- Extrait de la page
9.5.05

Des armes syriennes dans les camps palestiniens

Des services de renseignements occidentaux ont repéré des camions transférant des armes depuis des dépôts syriens

Ein Héloué : de notre envoyé spécial Georges Malbrunot
[Le Figaro, 09 mai 2005]

«Non à la résolution 1559. Oui à notre droit au retour.» De Rachydié à Naer el-Bared en passant par Ein Héloué, les Palestiniens des camps de réfugiés du Liban crient une nouvelle fois à l'injustice. «Nous sommes 350 000 à attendre l'application de la résolution 194 de l'ONU pour rentrer chez nous, s'écrie Mounir Magda, d'Ein Héloué. Pourquoi toutes les résolutions contraignant Israël restent-elles lettre morte ?»
Adoptée en septembre 2004 à l'initiative des Américains et des Français, la résolution 1559 exige le retrait des troupes syriennes du Liban et le désarmement du Hezbollah et des Palestiniens des camps. Seule la première demande a été exaucée. La détention d'armes entre les mains de radicaux palestiniens prosyriens est «une des sources de nuisance» dont pourrait user Damas pour semer le trouble chez son voisin, comme en témoignent certains signes avant coureurs.
Le 3 mars, des services de renseignements occidentaux ont repéré des camions qui pénétraient à Ein Héloué et Rashydié pour transférer des armes depuis des dépôts syriens vidés. Selon une source digne de foi, l'armée libanaise qui surveille les accès a laissé faire. Des kalachnikovs, des mitraillettes, des roquettes antichars et des pièces de défense aérienne ont été redistribuées au Fatah et au FPLP-CG d'Ahmed Jibril, basé à Damas. «Les Syriens ont laissé des hommes également aux côtés du FPLP-CG dans ses positions de Naama et dans la Békaa ouest», déclare au Figaro un ancien général de l'armée libanaise. C'est près d'une de ces positions à Qoussaya (Békaa) que des experts onusiens, chargés de vérifier le départ des soldats syriens, ont été la cible de tirs la semaine dernière.
«Ces transferts d'armes sont une rumeur propagée par les Américains pour accentuer la pression sur la Syrie», dément Anwar Rajah, porte-parole du FPLP-CG dans le camp de Bourj el Brajneh, dans la banlieue sud de Beyrouth, qui reconnaît toutefois l'existence d'un réseau de tunnels à Naama, à quinze kilomètres au sud de la capitale.

- Documents fournis
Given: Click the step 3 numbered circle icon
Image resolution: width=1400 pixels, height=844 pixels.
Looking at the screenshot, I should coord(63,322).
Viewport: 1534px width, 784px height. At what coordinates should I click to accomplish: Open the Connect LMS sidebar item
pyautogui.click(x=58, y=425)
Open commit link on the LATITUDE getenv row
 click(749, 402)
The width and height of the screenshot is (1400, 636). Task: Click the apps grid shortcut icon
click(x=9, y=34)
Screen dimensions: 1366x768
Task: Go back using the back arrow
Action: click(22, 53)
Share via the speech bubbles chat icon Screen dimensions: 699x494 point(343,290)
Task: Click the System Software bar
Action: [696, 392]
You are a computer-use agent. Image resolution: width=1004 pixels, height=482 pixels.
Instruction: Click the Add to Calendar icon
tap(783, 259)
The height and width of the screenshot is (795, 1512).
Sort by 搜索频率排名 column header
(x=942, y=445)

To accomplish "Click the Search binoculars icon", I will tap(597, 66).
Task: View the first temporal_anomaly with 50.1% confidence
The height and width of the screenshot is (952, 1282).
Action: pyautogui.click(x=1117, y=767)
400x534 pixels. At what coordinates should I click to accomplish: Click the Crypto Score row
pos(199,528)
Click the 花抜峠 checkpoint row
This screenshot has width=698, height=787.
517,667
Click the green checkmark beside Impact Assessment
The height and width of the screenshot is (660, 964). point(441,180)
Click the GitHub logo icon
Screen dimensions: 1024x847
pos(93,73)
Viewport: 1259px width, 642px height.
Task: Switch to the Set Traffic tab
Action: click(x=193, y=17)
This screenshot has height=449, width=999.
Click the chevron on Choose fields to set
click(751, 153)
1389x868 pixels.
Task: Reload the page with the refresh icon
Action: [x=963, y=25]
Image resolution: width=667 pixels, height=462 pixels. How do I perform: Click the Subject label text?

- Objectifs
a) Modifiez les enregistrements depuis la ligne qui contient « 400x534 pixels. At » jusqu'à la fin des enregistrements. Remplacez « chevron » par « arrow », ne changez rien d'autre et redonnez uniquement ces lignes.
b) Poursuivez l'article sur les armes syriennes dans les camps palestiniens du Liban à la suite de sa dernière phrase.

- Résultats
a)
400x534 pixels. At what coordinates should I click to accomplish: Click the Crypto Score row
pos(199,528)
Click the 花抜峠 checkpoint row
This screenshot has width=698, height=787.
517,667
Click the green checkmark beside Impact Assessment
The height and width of the screenshot is (660, 964). point(441,180)
Click the GitHub logo icon
Screen dimensions: 1024x847
pos(93,73)
Viewport: 1259px width, 642px height.
Task: Switch to the Set Traffic tab
Action: click(x=193, y=17)
This screenshot has height=449, width=999.
Click the arrow on Choose fields to set
click(751, 153)
1389x868 pixels.
Task: Reload the page with the refresh icon
Action: [x=963, y=25]
Image resolution: width=667 pixels, height=462 pixels. How do I perform: Click the Subject label text?

b)
«Nous n'y entreposons que des armes légères et moyennes pour notre protection. Mais je ne peux pas vous y emmener, car j'aurais des problèmes», ajoute-t-il.
Construits à plus de cinquante mètres dans la pierre du Chouf par les fedayins palestiniens dans les années 70, ces mini bunkers ont résisté à tous les bombardements israéliens. Ils cacheraient des canons de 152 millimètres. Les enquêteurs de l'ONU actuellement au Liban pourront-ils y accéder ? «Nous les garderons», jure Anwar Rajah. Acculée à sortir du pays du Cèdre, la Syrie voudrait récupérer la détresse des réfugiés, mais tous ne sont pas prêts à succomber aux sirènes de Damas. Bien qu'ils le démentent, les deux frères ennemis palestiniens au Liban, Mounir Magda et Sultan Abou Aynan, le représentant officiel de l'Autorité palestinienne, se sont rendus en février en Syrie, où ils avaient été convoqués.
Le premier règne sur Ein Héloué, le plus vaste camp du Liban, transformé en zone de non-droit, où s'abritent quelque 300 djihadistes internationalistes. Magda a multiplié les alliances, arafatistes, Syriens, Libanais, mais il reste incontournable, même auprès des islamistes salafistes, l'autre force dominante du camp. Magda, l'officier rebelle, est le seul des chefs de guerre palestiniens à avoir gardé des armes lourdes en 1991, lorsque le Fatah d'Arafat acceptait de les remettre aux autorités libanaises, une fois la guerre civile terminée. Plus surprenantes ont été les deux visites en Syrie d'Abou Aynan, un homme pourtant condamné à mort par contumace depuis 1999. Les Syriens voudraient-ils le retourner ?
Magda comme Abou Aynan n'auraient, pour l'instant, rien cédé aux Syriens. «Les Palestiniens, sauf le FPLP-CG et d'autres petits groupuscules, ne sont pas prêts à jouer la carte de la déstabilisation du Liban demandée par la Syrie», explique Walid Choukair, éditorialiste au quotidien al-Hayyat.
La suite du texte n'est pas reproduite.